La Côte d’Ivoire, première économie de l’UEMOA, franchit une étape décisive dans la modernisation de son système financier. Les deux projets de loi adoptés en Conseil des ministres répondent à un double impératif : rattraper le retard réglementaire face à l’explosion des services financiers numériques, et aligner le cadre national sur les directives communautaires de l’Union monétaire ouest-africaine (UMOA). Le moment choisi n’est pas anodin : le pays enregistre une croissance soutenue depuis plusieurs années, portée par les investissements et la consommation, mais l’inclusion financière reste inégale, notamment dans les zones rurales.

Le premier texte réforme en profondeur la réglementation bancaire. Il intègre explicitement les entreprises de technologie financière (fintech) comme nouveaux acteurs reconnus, ce qui leur offre un cadre légal pour opérer en toute sécurité. La reconnaissance de la finance islamique ouvre également de nouvelles perspectives de financement pour une partie de la population jusqu’ici peu bancarisée. L’encadrement de la monnaie électronique, longtemps dans un vide juridique partiel, vise à sécuriser les transactions et à protéger les consommateurs.

Le second projet de loi porte sur la microfinance, secteur clé pour les populations à faibles revenus. Il renforce les exigences de gouvernance, de gestion des risques et de contrôle interne, tout en modernisant les systèmes d’information des institutions de microfinance. L’objectif est de garantir la fiabilité des états financiers et de réduire l’exposition aux défauts de paiement. Cette réforme était attendue après plusieurs scandales dans le secteur de la microfinance au sein de la région.

Ces évolutions s’inscrivent dans une tendance plus large de convergence réglementaire en Afrique de l’Ouest.

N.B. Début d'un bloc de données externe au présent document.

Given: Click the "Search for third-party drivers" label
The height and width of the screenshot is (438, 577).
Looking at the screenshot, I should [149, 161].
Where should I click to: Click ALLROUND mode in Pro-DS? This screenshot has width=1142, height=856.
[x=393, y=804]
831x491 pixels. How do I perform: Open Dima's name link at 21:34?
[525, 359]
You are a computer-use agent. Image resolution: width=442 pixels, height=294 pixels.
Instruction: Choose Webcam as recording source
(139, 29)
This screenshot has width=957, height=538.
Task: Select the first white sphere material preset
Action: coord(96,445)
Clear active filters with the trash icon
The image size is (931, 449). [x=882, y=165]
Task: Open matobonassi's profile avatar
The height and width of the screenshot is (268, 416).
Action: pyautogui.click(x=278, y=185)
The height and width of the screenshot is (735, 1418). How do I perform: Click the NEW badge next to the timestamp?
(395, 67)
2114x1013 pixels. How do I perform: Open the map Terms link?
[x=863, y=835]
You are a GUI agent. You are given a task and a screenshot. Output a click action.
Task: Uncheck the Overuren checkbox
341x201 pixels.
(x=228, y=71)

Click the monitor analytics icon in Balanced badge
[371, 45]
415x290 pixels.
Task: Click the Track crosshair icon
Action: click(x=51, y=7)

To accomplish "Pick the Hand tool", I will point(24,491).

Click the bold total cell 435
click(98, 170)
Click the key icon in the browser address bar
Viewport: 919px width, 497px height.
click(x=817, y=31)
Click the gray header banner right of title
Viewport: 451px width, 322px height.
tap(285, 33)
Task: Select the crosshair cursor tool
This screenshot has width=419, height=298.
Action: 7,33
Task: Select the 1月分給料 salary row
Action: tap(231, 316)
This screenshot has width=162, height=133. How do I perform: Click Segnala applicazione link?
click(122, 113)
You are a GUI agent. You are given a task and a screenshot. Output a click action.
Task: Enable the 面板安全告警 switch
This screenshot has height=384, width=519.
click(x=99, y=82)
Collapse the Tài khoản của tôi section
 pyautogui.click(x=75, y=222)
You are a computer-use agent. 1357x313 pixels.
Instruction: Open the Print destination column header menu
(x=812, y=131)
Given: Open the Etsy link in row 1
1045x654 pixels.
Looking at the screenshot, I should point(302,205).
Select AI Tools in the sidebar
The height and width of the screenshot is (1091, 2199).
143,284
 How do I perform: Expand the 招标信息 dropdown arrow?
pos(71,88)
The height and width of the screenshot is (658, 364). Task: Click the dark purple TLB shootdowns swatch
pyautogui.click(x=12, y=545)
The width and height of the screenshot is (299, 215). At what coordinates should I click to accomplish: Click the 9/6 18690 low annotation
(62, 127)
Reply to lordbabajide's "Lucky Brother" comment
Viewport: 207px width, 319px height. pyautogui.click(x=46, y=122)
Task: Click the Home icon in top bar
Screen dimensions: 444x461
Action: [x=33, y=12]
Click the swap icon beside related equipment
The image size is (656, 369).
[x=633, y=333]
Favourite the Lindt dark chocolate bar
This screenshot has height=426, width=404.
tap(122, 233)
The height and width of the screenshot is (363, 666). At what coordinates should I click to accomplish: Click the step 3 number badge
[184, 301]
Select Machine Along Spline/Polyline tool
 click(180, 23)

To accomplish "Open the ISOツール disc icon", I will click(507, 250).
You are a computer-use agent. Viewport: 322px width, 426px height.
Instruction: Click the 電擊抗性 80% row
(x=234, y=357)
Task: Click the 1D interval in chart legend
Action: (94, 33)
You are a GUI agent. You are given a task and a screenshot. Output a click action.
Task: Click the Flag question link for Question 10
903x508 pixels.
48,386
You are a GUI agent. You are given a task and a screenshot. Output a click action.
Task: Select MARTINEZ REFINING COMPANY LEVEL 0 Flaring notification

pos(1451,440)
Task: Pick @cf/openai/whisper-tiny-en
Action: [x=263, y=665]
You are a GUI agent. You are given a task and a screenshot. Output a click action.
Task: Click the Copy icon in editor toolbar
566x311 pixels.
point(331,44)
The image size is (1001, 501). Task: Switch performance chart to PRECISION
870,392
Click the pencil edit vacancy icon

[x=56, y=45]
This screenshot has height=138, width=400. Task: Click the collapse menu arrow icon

La Banque centrale des États de l’Afrique de l’Ouest (BCEAO) pousse depuis plusieurs années à l’harmonisation des cadres nationaux pour faciliter l’intégration financière. D’autres pays, comme le Sénégal ou le Mali, ont déjà entamé des réformes similaires, mais la Côte d’Ivoire se distingue par l’ampleur et la rapidité de ses ajustements.

Toutefois, la mise en œuvre de ces textes ne sera pas sans défis. Les autorités de régulation devront développer des compétences techniques pour superviser les fintechs et la monnaie électronique, tandis que les institutions de microfinance devront s’adapter à des normes plus strictes. L’équilibre entre innovation et stabilité financière reste à trouver, dans un contexte où la digitalisation progresse plus vite que le cadre légal dans plusieurs pays de la région.

La réforme ivoirienne illustre la volonté des États ouest-africains de ne pas laisser la révolution numérique financière se développer en dehors du cadre réglementaire. Elle pose également la question de la capacité des superviseurs à suivre le rythme des innovations, alors que l’UEMOA cherche à renforcer son intégration économique par la convergence des règles.